#### [ОБЯЗАТЕЛЬНОЕ ЗАДАНИЕ A]
Ответьте по тексту о поэтике Толстого:
(i) Кого Толстой называет героем своей повести в финале «Севастополя в мае»?
(ii) В работах о каком произведении Чехова и о творчестве какого писателя Толстой разбирает случай художника, который ошибается?
(iii) Сколько лет, по словам самого Толстого, было ему, когда он говорил собеседнику, что до сих пор только ищет истину?

#### [ТЕКСТ ДЛЯ ЧТЕНИЯ]
Толстовская поэтика основывается, в сущности, на одном единственном тезисе: «Говорить истину» (вспомним здесь лишь финал «Севастополя в мае»: «Герой же моей повести, которого я люблю всеми силами души, которого старался воспроизвести во всей красоте его и который всегда был, есть и будет прекрасен, — правда» (Толстой 1978-1985, т. II, с. 144 (далее указываем лишь номер тома данного издания римской цифрой и страницу - цифрой арабской); число цитат легко можно умножить). Только такая установка способна, по Толстому, оправдать существование искусства; если же — по тем или иным причинам — происходит уход от этого нравственного императива, искусство перестаёт быть искусством и превращается в развращающий, вредоносный продукт культуры (отметим, что эстетика Толстого очевидным образом сближает категории истины и прекрасного). Таким образом, любой настоящий творец, создавая произведение искусства, находится в одном из двух положений. Во-первых, он может знать истину и открывать её (это идеальная ситуация).

Во-вторых, он может думать, что раскрывает истину, и ошибаться. Последняя ситуация, например, анализируется Толстым в его работах, посвящённых «Душечке» Чехова и творчеству Мопассана; здесь заблуждающиеся Чехов и Мопассан находятся в положении писателей, которые хотят убедить читателя в одном, но убеждают — за счёт своего таланта — совершенно в ином: «Но Мопассан был талант, то есть видел вещи в их сущности, и потому невольно открывал истину...» (XV, 240). Итак, художника, как поводырь слепого, ведёт его талант: «Художник только потому и художник, что он видит предметы не так, как он хочет их видеть, а так, как они есть. (…) ...он невольно сделает не то, что хочет, а то, что должно» (XV, 242).

Таким образом, настоящий художник, как каторжник к ядру, «прикован» к истине: он открывает её в своём произведении в любом случае — и если он её знает и хочет рассказать о ней, и если он находится в её поисках. Именно такая концепция «самопроявляющейся истины», с одной стороны, и критического отношения к самому себе, с другой, позволяет Толстому всё время находиться в состоянии постоянного поиска: незадолго до смерти одному из своих собеседников он скажет: «Вас гордыня дьявольская обуяла, что вы знаете истину. Мне вот восемьдесят лет, и я до сих пор только ищу истину...» (Гусев 1973, с. 77). Получается, что автор, изображая и анализируя некий феномен, отстраняется от него — и высказывает «истину»; в произведении, таким образом, есть «истина» автора — и «Истина» объекта; читатель же выбирает между этими двумя истинами.

#### [СТРОКИ ДАННЫХ]

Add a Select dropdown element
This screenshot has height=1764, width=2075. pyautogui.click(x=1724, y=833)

...

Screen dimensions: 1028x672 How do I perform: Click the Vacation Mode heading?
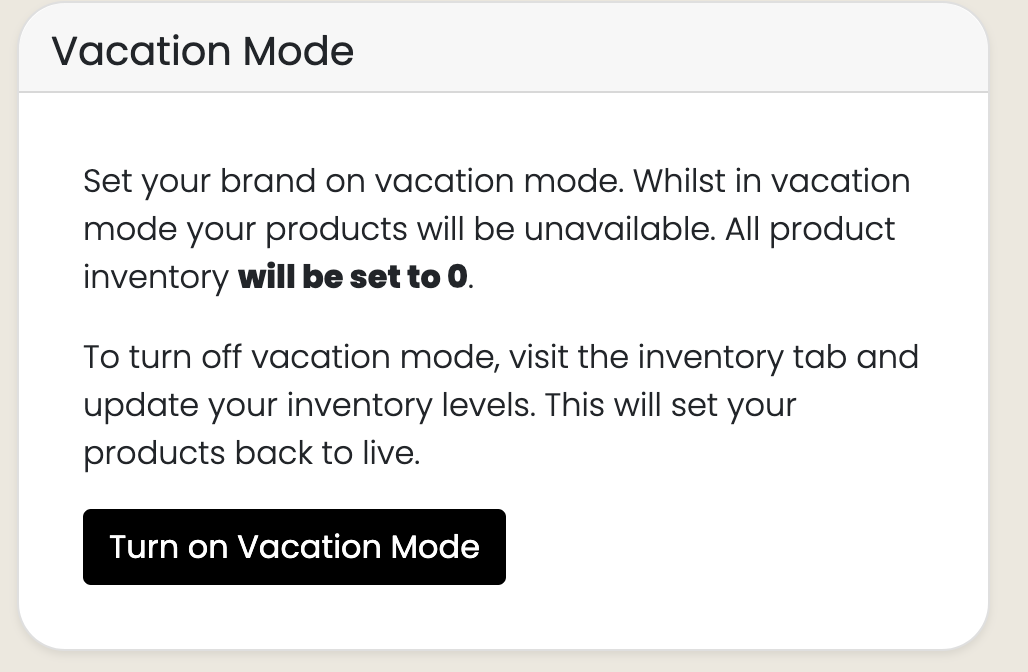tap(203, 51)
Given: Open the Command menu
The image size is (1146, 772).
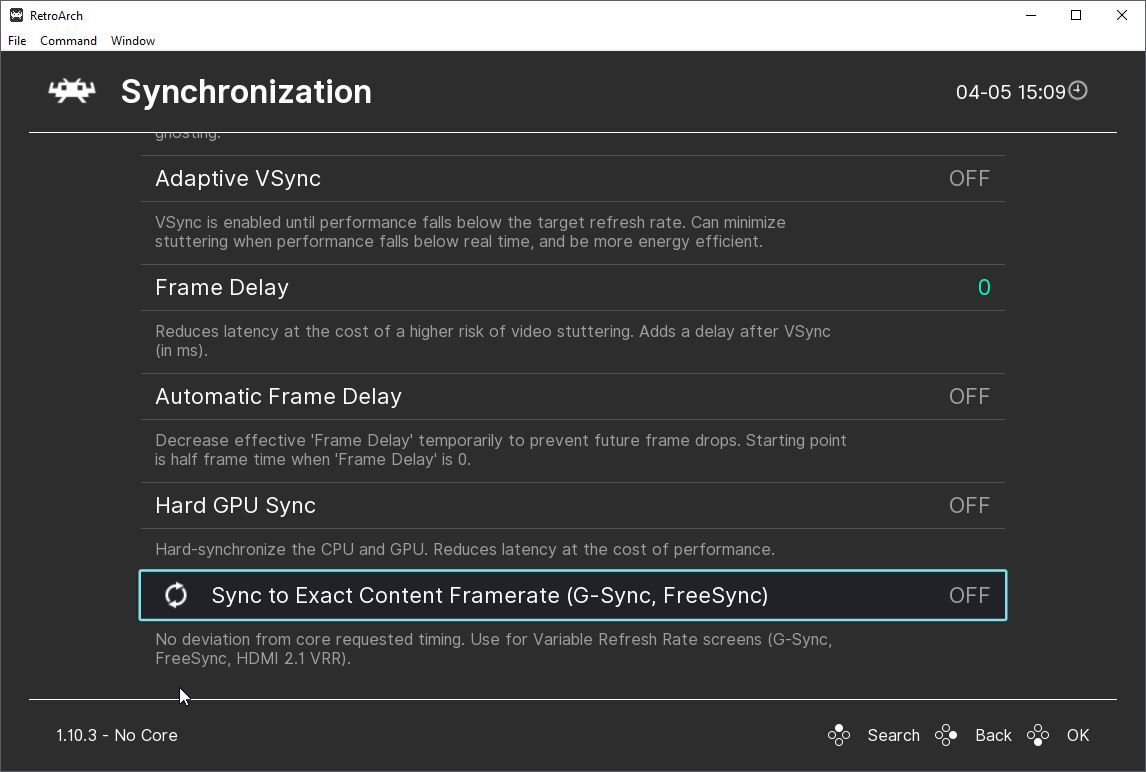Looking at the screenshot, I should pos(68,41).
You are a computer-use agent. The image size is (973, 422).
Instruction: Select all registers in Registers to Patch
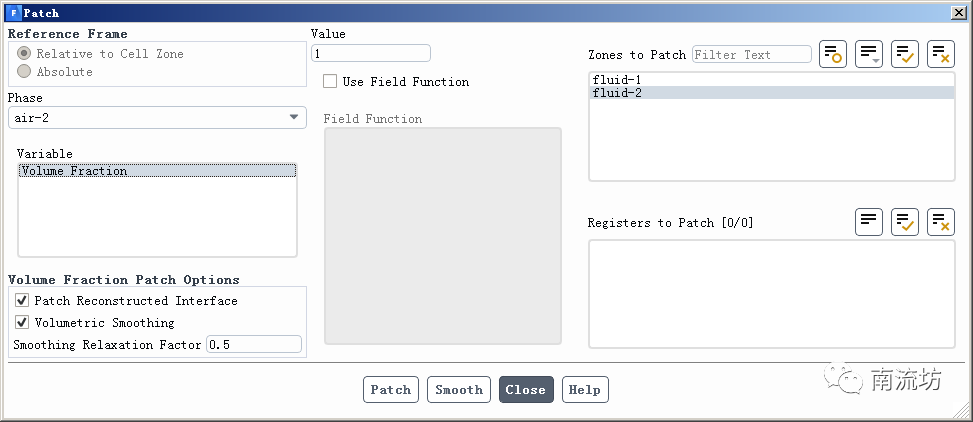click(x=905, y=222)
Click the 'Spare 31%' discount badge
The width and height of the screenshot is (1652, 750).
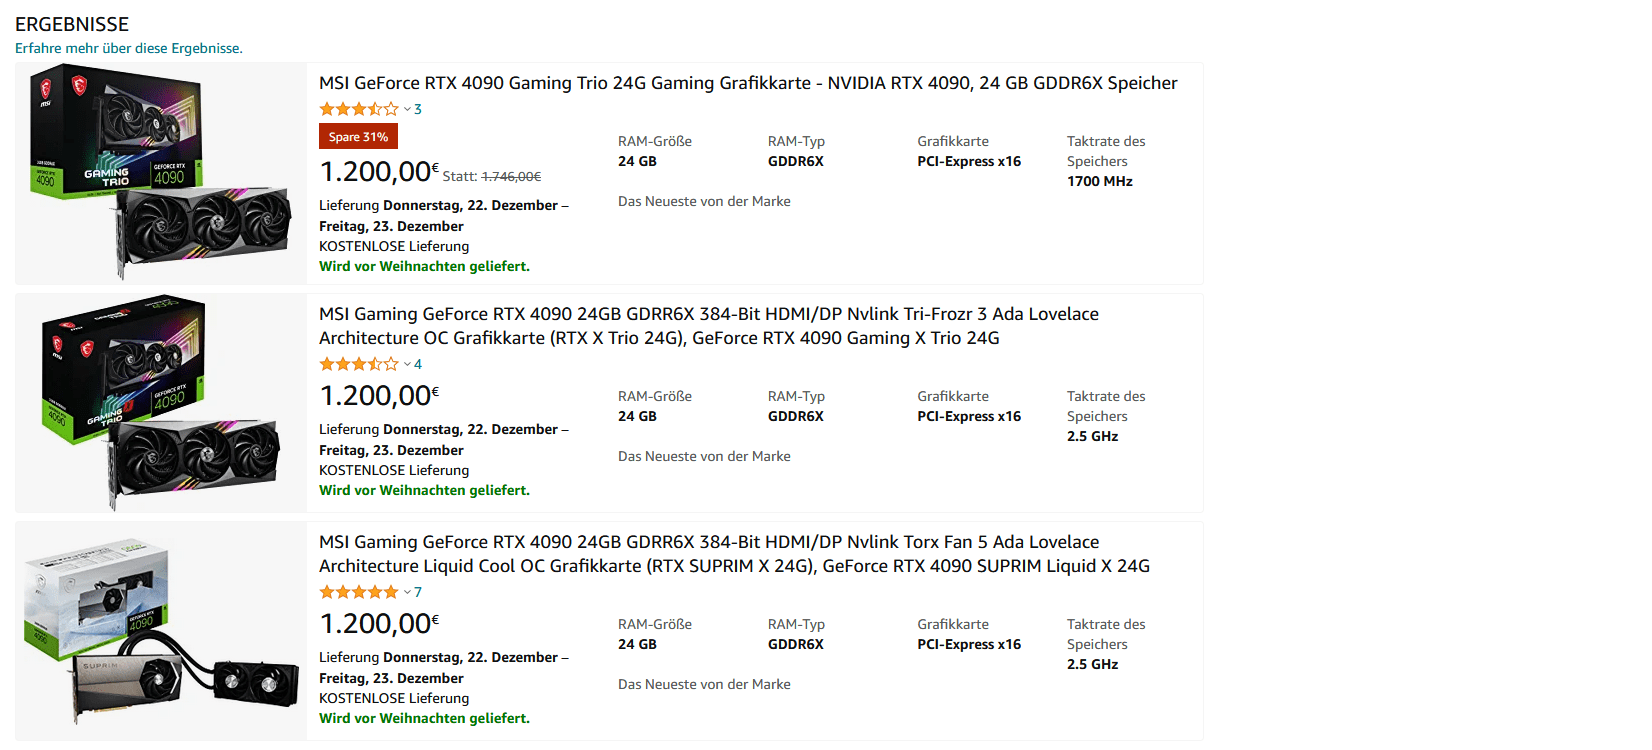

---

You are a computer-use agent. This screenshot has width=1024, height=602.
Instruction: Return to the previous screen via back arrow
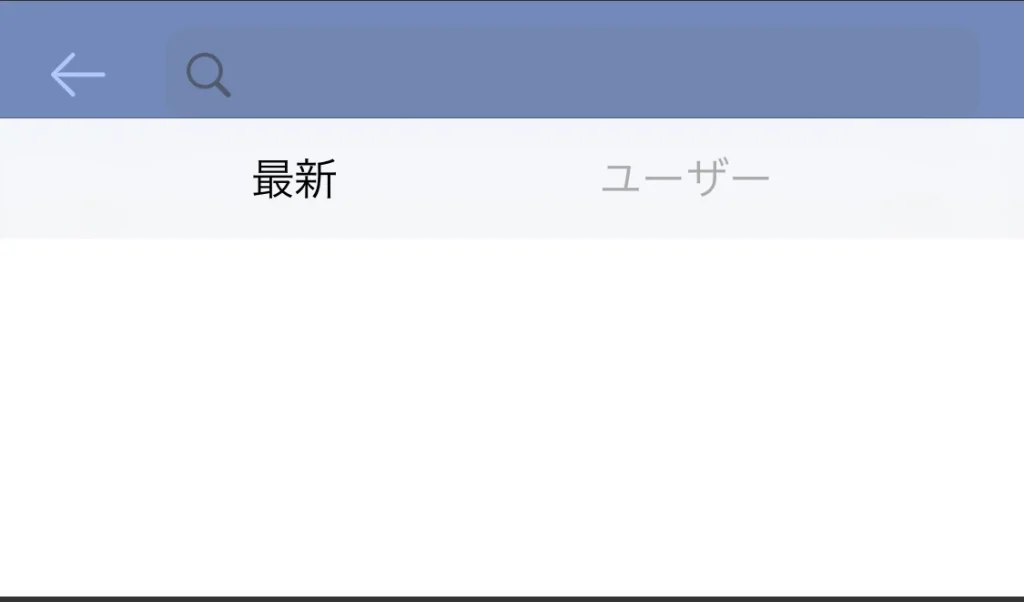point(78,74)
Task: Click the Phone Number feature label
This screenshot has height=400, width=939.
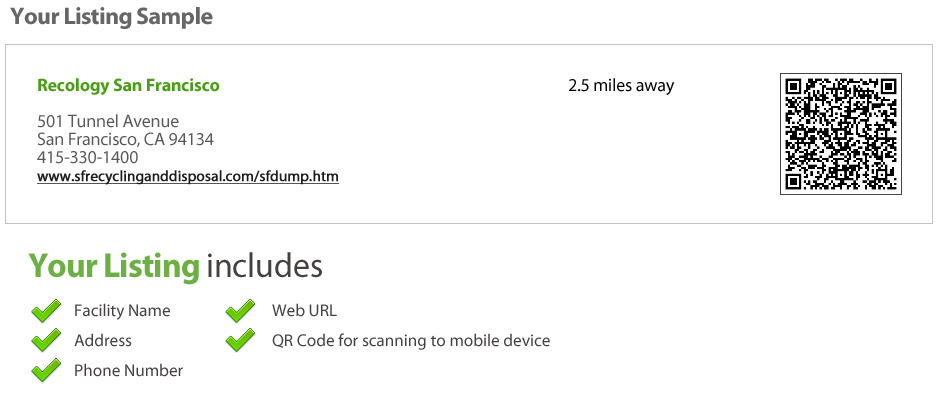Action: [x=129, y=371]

#### [ОБЯЗАТЕЛЬНОЕ ЗАДАНИЕ B]
Дословно процитируйте строки из записей, начиная со строки, в которой есть «Click the 'Spare 31%' discount badge», и заканчивая строкой, в которой есть «The width and», включая обе эти строки.

#### [ПОЛНЫЙ ОТВЕТ A]
(i) Героем своей повести Толстой называет правду.
(ii) Это «Душечка» Чехова и творчество Мопассана.
(iii) Ему было восемьдесят лет.

#### [ПОЛНЫЙ ОТВЕТ B]
Click the 'Spare 31%' discount badge
The width and height of the screenshot is (1652, 750).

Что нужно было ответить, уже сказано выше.